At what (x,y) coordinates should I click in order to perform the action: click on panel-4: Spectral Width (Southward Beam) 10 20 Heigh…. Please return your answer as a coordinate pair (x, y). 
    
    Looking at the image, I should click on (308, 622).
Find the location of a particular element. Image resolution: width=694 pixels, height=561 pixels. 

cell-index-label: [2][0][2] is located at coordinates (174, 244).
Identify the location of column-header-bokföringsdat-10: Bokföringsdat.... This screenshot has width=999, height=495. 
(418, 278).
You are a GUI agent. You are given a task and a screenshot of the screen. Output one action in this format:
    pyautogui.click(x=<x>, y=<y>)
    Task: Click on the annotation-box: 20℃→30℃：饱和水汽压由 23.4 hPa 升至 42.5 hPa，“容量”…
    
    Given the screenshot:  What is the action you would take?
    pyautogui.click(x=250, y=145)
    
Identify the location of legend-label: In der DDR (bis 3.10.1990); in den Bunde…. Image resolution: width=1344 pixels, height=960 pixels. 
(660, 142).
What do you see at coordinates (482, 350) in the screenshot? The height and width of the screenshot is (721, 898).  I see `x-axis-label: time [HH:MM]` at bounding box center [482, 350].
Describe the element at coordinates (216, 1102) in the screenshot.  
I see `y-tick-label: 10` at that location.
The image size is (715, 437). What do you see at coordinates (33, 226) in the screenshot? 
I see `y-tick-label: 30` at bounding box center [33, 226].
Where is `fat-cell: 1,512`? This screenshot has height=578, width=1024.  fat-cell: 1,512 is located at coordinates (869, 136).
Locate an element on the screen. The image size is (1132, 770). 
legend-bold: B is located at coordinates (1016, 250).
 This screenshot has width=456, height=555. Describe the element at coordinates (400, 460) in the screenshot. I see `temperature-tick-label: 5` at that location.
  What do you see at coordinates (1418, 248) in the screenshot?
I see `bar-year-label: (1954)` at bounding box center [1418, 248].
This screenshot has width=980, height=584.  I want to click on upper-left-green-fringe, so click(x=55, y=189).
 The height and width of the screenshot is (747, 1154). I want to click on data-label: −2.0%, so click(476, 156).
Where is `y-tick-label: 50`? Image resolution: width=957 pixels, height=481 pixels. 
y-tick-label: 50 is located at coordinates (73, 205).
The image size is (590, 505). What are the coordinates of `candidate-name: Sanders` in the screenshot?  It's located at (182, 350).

_Task statement_. Print everything from the beginning of the items down to and including the line that contains "cell-index-label: [2][0][2] is", reproducing each line without any change.

_Your response_.
At what (x,y) coordinates should I click in order to perform the action: click on panel-4: Spectral Width (Southward Beam) 10 20 Heigh…. Please return your answer as a coordinate pair (x, y). 
    
    Looking at the image, I should click on (308, 622).
Find the location of a particular element. Image resolution: width=694 pixels, height=561 pixels. 

cell-index-label: [2][0][2] is located at coordinates (174, 244).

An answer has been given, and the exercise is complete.